> [WORK TASK] Lines in the listing below that include the word "agent" need to be copied.

>>

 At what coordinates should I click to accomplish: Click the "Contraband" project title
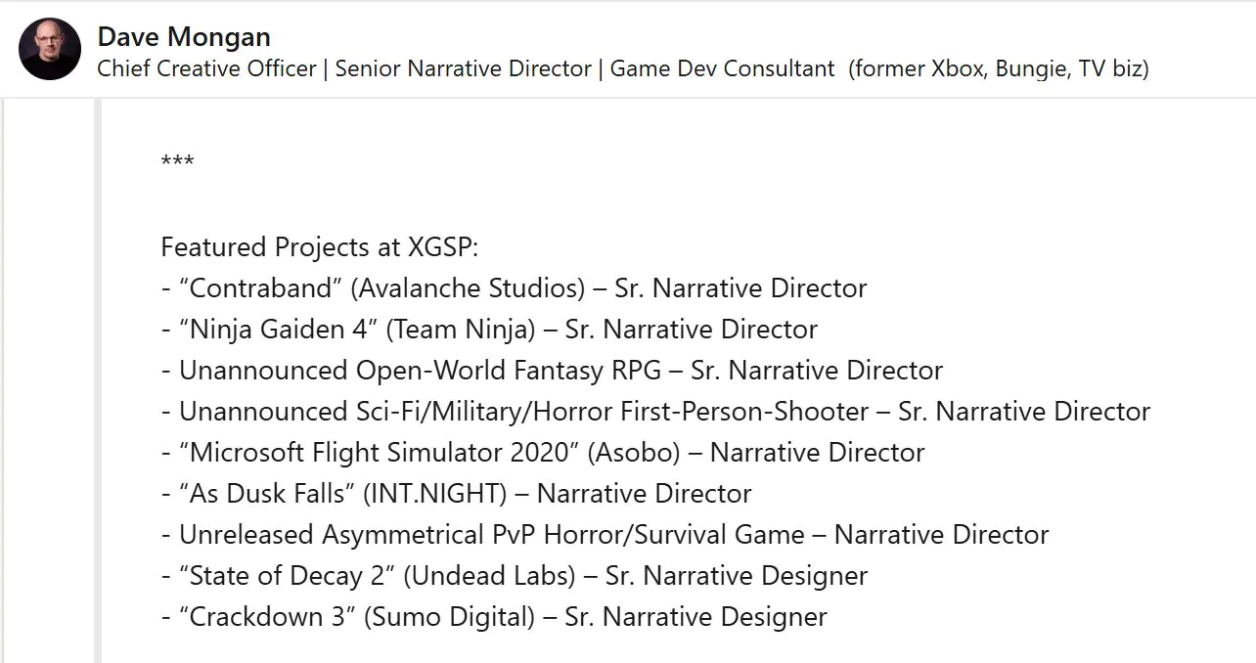tap(260, 288)
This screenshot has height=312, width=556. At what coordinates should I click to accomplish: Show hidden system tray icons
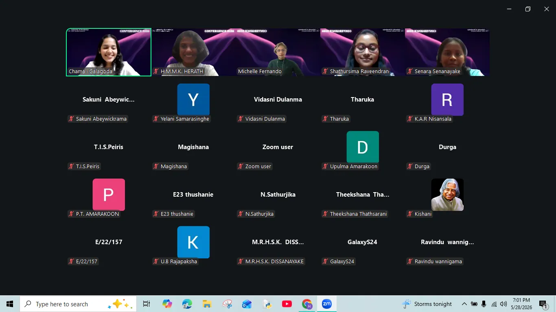click(464, 304)
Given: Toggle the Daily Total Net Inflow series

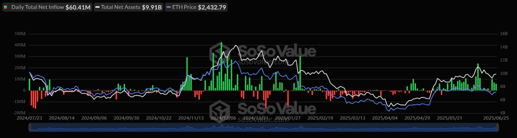Looking at the screenshot, I should (47, 7).
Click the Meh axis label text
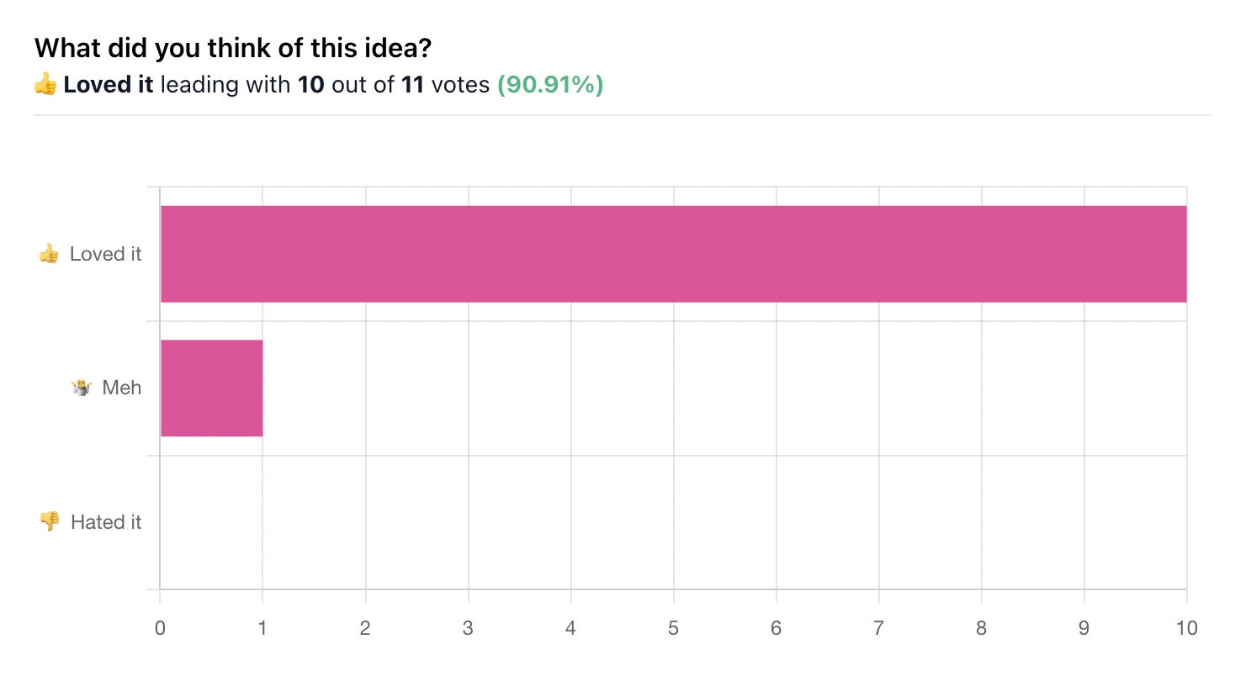Viewport: 1235px width, 676px height. coord(122,388)
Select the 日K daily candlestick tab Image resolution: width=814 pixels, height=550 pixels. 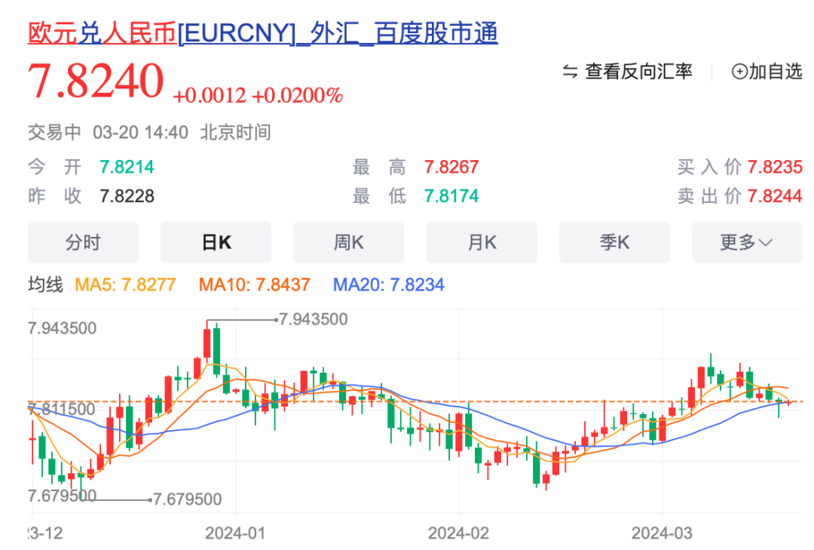coord(216,242)
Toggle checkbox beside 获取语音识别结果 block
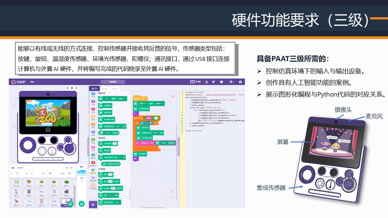The width and height of the screenshot is (388, 218). coord(99,164)
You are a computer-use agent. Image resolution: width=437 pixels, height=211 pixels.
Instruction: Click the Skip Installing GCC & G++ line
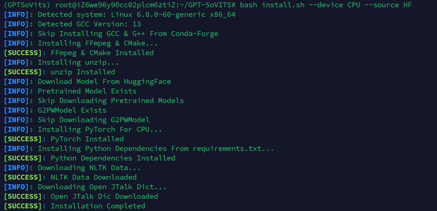[111, 34]
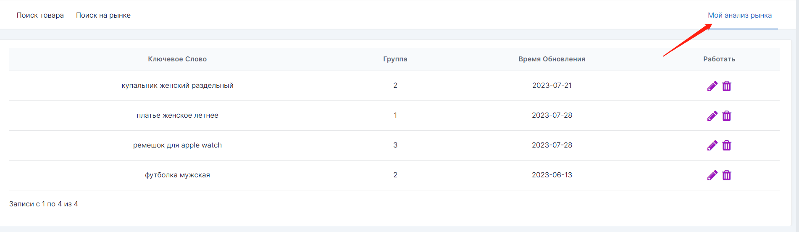Switch to Поиск на рынке tab
The image size is (799, 232).
pyautogui.click(x=103, y=15)
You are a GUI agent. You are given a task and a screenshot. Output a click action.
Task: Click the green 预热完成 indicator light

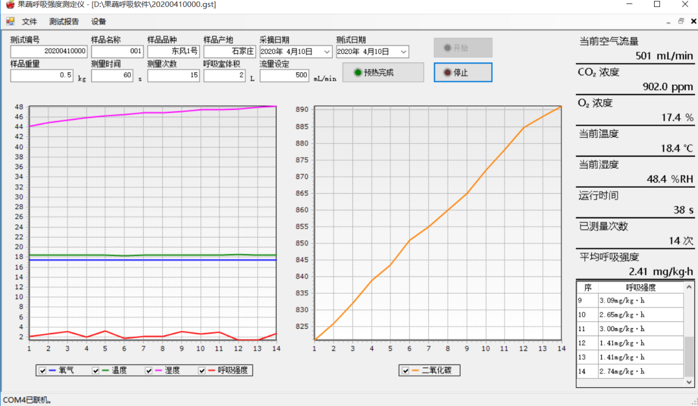coord(357,73)
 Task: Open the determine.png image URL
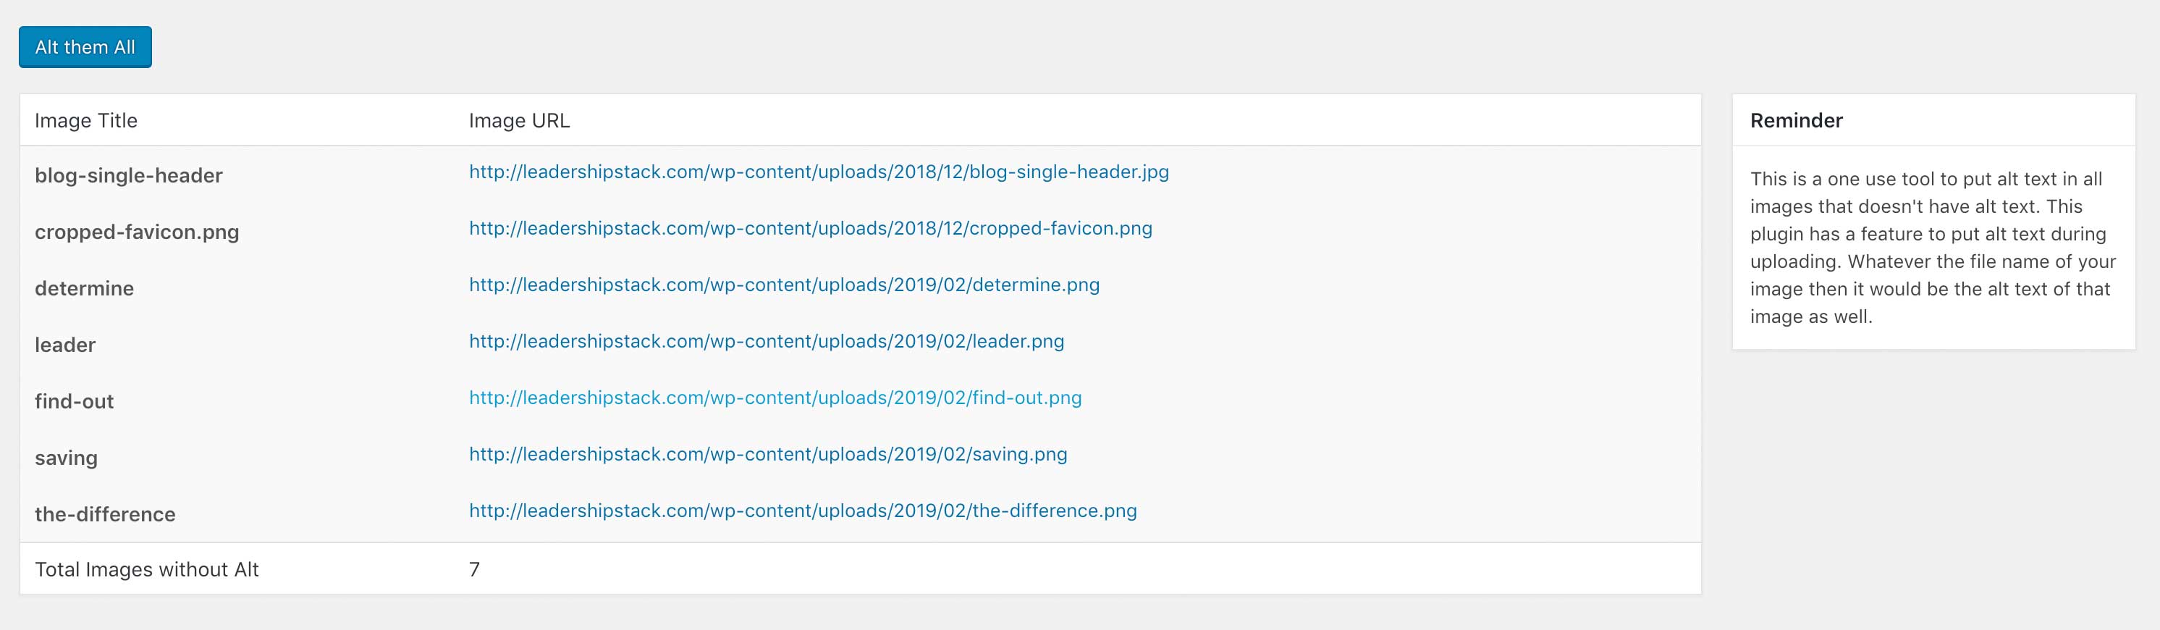pyautogui.click(x=784, y=285)
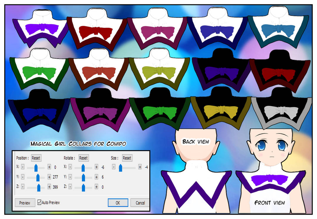This screenshot has width=317, height=219.
Task: Confirm settings with the OK button
Action: click(x=118, y=203)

<<

> [RESULT OF THE EXERCISE]
You are a computer-use agent. Image resolution: width=437 pixels, height=211 pixels.
You are a GUI agent. You are given a task and a screenshot. Output a click action.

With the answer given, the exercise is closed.